Fig. 4: AR activates MLCK signaling pathway and alters intestinal epithelial barrier function in naïve C57BL/6 mice and murine intestinal organoids.

a Mlck mRNA levels. b Representative western blot analysis of pMLC^Ser19, MLC, and β-actin. Uncropped blots are provided in the Source Data. c Relative densitometry (pMLC/MLC) (n = 3 mice/group). d Representative bright field (BF) images of mouse colonic organoids treated for 24 h with or without AR (1 μmol L⁻¹) following pre-treatment for 1 h with or without TNF-α (10 ng/mL). e Percentage of disrupted organoids. f Mlck mRNA levels in 2D monolayer derived from murine colonic organoids. g Representative western blot analysis of ZO-1 and β-actin.
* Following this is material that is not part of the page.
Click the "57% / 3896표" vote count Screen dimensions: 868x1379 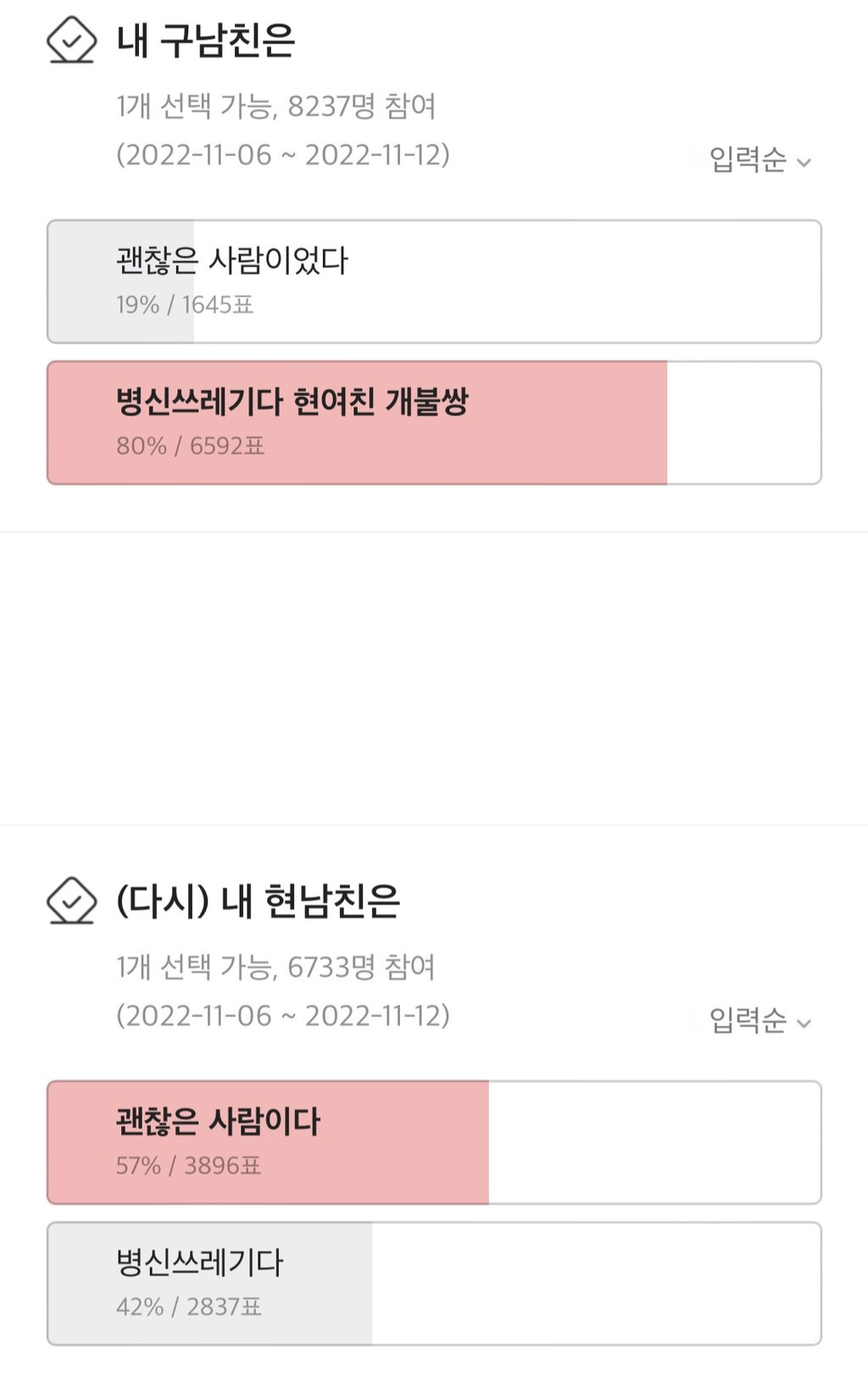pyautogui.click(x=188, y=1165)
Uncropped blots are provided in the Source Data. h Relative densitometry (ZO-1/β-actin) (n = 3 per group). i Tjp1 mRNA levels. j Representative images of PAS–stained colon sections; scale bar: 50 µm. k Number of PAS⁺ colonic goblet cells per 10 crypts. l Muc2 mRNA levels. a–l (except e and f) Data were analyzed by two-tailed unpaired Student’s t-test and are expressed as mean or mean ± SD (n = 4 for Chow; n = 5 for AR). e, f Data were analyzed by one-way ANOVA with post hoc Bonferroni’s test. Data are expressed as mean ± SD and representative of 2 independent experiments. Significance denoted by *p < 0.05, ^#p < 0.05 unless otherwise provided, where *p < 0.05 versus untreated 2D monolayer derived from murine colonic organoids, and ^#p < 0.05 versus TNF-α treated 2D monolayer derived from murine colonic organoids. Source data are provided as a Source Data File.